= Work order =
Set down every entry again, exactly as it appears.

━━━ Material provided ━━━

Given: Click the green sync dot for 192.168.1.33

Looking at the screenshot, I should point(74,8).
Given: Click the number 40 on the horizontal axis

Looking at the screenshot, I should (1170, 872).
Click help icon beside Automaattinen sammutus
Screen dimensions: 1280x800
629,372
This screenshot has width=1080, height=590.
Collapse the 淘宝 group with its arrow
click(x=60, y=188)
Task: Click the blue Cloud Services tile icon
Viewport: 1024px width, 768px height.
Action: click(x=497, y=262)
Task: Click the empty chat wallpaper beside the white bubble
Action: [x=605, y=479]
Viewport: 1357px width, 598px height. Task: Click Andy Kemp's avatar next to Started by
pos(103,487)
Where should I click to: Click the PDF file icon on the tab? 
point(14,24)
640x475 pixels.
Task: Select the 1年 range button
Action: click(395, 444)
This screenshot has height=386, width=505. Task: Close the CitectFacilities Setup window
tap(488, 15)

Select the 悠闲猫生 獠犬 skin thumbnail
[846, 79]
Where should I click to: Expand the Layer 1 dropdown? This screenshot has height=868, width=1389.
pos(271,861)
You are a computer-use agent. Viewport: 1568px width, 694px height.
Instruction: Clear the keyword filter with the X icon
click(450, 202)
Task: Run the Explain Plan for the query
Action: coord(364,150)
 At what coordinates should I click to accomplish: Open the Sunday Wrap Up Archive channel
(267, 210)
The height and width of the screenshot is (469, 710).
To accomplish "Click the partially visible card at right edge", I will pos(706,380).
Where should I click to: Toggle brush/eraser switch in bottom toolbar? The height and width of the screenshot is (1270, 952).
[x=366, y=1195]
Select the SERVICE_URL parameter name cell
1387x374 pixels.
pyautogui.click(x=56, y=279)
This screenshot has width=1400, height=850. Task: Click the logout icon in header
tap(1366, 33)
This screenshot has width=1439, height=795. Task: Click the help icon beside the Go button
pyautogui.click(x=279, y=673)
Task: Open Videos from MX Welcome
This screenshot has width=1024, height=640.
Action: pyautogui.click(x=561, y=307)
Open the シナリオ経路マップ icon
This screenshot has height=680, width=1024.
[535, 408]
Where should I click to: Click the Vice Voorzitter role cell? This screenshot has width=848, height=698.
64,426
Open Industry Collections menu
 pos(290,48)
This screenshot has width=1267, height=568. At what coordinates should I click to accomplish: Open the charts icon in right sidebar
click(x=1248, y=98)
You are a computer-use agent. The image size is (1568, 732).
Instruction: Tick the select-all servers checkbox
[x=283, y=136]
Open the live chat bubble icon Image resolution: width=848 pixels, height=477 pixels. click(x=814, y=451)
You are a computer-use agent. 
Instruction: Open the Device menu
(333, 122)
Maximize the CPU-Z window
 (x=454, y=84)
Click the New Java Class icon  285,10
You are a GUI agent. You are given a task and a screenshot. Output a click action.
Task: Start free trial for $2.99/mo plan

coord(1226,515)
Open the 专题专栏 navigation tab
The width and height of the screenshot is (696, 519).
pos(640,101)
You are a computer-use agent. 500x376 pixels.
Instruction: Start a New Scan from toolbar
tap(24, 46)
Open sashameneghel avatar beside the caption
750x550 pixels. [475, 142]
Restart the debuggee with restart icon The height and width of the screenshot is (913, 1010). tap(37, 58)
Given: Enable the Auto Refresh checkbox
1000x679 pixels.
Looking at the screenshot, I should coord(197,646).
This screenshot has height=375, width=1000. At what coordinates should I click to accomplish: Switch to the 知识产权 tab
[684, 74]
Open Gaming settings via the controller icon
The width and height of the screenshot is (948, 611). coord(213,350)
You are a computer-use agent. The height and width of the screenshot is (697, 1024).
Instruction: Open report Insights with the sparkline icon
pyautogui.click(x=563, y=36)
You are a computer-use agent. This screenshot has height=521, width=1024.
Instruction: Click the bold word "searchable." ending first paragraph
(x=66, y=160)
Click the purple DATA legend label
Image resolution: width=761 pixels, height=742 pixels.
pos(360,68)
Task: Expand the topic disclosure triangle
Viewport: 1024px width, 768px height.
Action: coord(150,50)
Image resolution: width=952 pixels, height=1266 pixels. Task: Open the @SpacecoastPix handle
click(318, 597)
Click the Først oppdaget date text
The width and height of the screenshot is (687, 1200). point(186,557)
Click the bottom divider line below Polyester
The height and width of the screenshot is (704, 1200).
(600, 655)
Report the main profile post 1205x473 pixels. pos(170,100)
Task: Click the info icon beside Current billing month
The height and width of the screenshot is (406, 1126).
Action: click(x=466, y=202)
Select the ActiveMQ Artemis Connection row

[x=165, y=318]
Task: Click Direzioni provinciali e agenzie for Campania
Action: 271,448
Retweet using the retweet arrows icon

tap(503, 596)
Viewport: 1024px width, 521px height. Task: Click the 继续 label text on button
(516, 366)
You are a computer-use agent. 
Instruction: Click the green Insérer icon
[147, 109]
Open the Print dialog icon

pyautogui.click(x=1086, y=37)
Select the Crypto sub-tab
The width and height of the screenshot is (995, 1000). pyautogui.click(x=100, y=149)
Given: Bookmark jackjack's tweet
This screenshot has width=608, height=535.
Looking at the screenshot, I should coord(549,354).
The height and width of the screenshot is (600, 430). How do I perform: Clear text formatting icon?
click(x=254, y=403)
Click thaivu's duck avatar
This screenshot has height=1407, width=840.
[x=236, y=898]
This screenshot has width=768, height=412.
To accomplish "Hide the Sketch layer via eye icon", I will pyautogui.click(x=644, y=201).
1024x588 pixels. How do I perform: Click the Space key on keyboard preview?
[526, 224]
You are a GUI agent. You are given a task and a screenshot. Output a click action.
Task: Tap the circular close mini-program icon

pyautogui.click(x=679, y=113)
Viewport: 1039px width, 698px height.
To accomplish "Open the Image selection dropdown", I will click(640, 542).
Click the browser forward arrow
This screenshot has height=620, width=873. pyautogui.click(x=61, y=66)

━━━

= Written response =
Given: Click the green sync dot for 192.168.1.33

Looking at the screenshot, I should point(74,8).
Given: Click the number 40 on the horizontal axis

Looking at the screenshot, I should (1170, 872).
Click help icon beside Automaattinen sammutus
Screen dimensions: 1280x800
629,372
This screenshot has width=1080, height=590.
Collapse the 淘宝 group with its arrow
click(x=60, y=188)
Task: Click the blue Cloud Services tile icon
Viewport: 1024px width, 768px height.
Action: click(x=497, y=262)
Task: Click the empty chat wallpaper beside the white bubble
Action: [x=605, y=479]
Viewport: 1357px width, 598px height. Task: Click Andy Kemp's avatar next to Started by
pos(103,487)
Where should I click to: Click the PDF file icon on the tab? 
point(14,24)
640x475 pixels.
Task: Select the 1年 range button
Action: click(395, 444)
This screenshot has height=386, width=505. Task: Close the CitectFacilities Setup window
tap(488, 15)

Select the 悠闲猫生 獠犬 skin thumbnail
[846, 79]
Where should I click to: Expand the Layer 1 dropdown? This screenshot has height=868, width=1389.
pos(271,861)
You are a computer-use agent. Viewport: 1568px width, 694px height.
Instruction: Clear the keyword filter with the X icon
click(450, 202)
Task: Run the Explain Plan for the query
Action: coord(364,150)
 At what coordinates should I click to accomplish: Open the Sunday Wrap Up Archive channel
(267, 210)
The height and width of the screenshot is (469, 710).
To accomplish "Click the partially visible card at right edge", I will pos(706,380).
Where should I click to: Toggle brush/eraser switch in bottom toolbar? The height and width of the screenshot is (1270, 952).
[x=366, y=1195]
Select the SERVICE_URL parameter name cell
1387x374 pixels.
pyautogui.click(x=56, y=279)
This screenshot has width=1400, height=850. Task: Click the logout icon in header
tap(1366, 33)
This screenshot has width=1439, height=795. Task: Click the help icon beside the Go button
pyautogui.click(x=279, y=673)
Task: Open Videos from MX Welcome
This screenshot has width=1024, height=640.
Action: pyautogui.click(x=561, y=307)
Open the シナリオ経路マップ icon
This screenshot has height=680, width=1024.
[535, 408]
Where should I click to: Click the Vice Voorzitter role cell? This screenshot has width=848, height=698.
64,426
Open Industry Collections menu
 pos(290,48)
This screenshot has width=1267, height=568. At what coordinates should I click to accomplish: Open the charts icon in right sidebar
click(x=1248, y=98)
You are a computer-use agent. The image size is (1568, 732).
Instruction: Tick the select-all servers checkbox
[x=283, y=136]
Open the live chat bubble icon Image resolution: width=848 pixels, height=477 pixels. click(x=814, y=451)
You are a computer-use agent. 
Instruction: Open the Device menu
(333, 122)
Maximize the CPU-Z window
 (x=454, y=84)
Click the New Java Class icon  285,10
You are a GUI agent. You are given a task and a screenshot. Output a click action.
Task: Start free trial for $2.99/mo plan

coord(1226,515)
Open the 专题专栏 navigation tab
The width and height of the screenshot is (696, 519).
pos(640,101)
You are a computer-use agent. 500x376 pixels.
Instruction: Start a New Scan from toolbar
tap(24, 46)
Open sashameneghel avatar beside the caption
750x550 pixels. [475, 142]
Restart the debuggee with restart icon The height and width of the screenshot is (913, 1010). tap(37, 58)
Given: Enable the Auto Refresh checkbox
1000x679 pixels.
Looking at the screenshot, I should coord(197,646).
This screenshot has height=375, width=1000. At what coordinates should I click to accomplish: Switch to the 知识产权 tab
[684, 74]
Open Gaming settings via the controller icon
The width and height of the screenshot is (948, 611). coord(213,350)
You are a computer-use agent. The height and width of the screenshot is (697, 1024).
Instruction: Open report Insights with the sparkline icon
pyautogui.click(x=563, y=36)
You are a computer-use agent. This screenshot has height=521, width=1024.
Instruction: Click the bold word "searchable." ending first paragraph
(x=66, y=160)
Click the purple DATA legend label
Image resolution: width=761 pixels, height=742 pixels.
pos(360,68)
Task: Expand the topic disclosure triangle
Viewport: 1024px width, 768px height.
Action: coord(150,50)
Image resolution: width=952 pixels, height=1266 pixels. Task: Open the @SpacecoastPix handle
click(318, 597)
Click the Først oppdaget date text
The width and height of the screenshot is (687, 1200). point(186,557)
Click the bottom divider line below Polyester
The height and width of the screenshot is (704, 1200).
(600, 655)
Report the main profile post 1205x473 pixels. pos(170,100)
Task: Click the info icon beside Current billing month
The height and width of the screenshot is (406, 1126).
Action: click(x=466, y=202)
Select the ActiveMQ Artemis Connection row

[x=165, y=318]
Task: Click Direzioni provinciali e agenzie for Campania
Action: 271,448
Retweet using the retweet arrows icon

tap(503, 596)
Viewport: 1024px width, 521px height. Task: Click the 继续 label text on button
(516, 366)
You are a computer-use agent. 
Instruction: Click the green Insérer icon
[147, 109]
Open the Print dialog icon

pyautogui.click(x=1086, y=37)
Select the Crypto sub-tab
The width and height of the screenshot is (995, 1000). pyautogui.click(x=100, y=149)
Given: Bookmark jackjack's tweet
This screenshot has width=608, height=535.
Looking at the screenshot, I should coord(549,354).
The height and width of the screenshot is (600, 430). How do I perform: Clear text formatting icon?
click(x=254, y=403)
Click thaivu's duck avatar
This screenshot has height=1407, width=840.
[x=236, y=898]
This screenshot has width=768, height=412.
To accomplish "Hide the Sketch layer via eye icon", I will pyautogui.click(x=644, y=201).
1024x588 pixels. How do I perform: Click the Space key on keyboard preview?
[526, 224]
You are a GUI agent. You are given a task and a screenshot. Output a click action.
Task: Tap the circular close mini-program icon

pyautogui.click(x=679, y=113)
Viewport: 1039px width, 698px height.
To accomplish "Open the Image selection dropdown", I will click(640, 542).
Click the browser forward arrow
This screenshot has height=620, width=873. pyautogui.click(x=61, y=66)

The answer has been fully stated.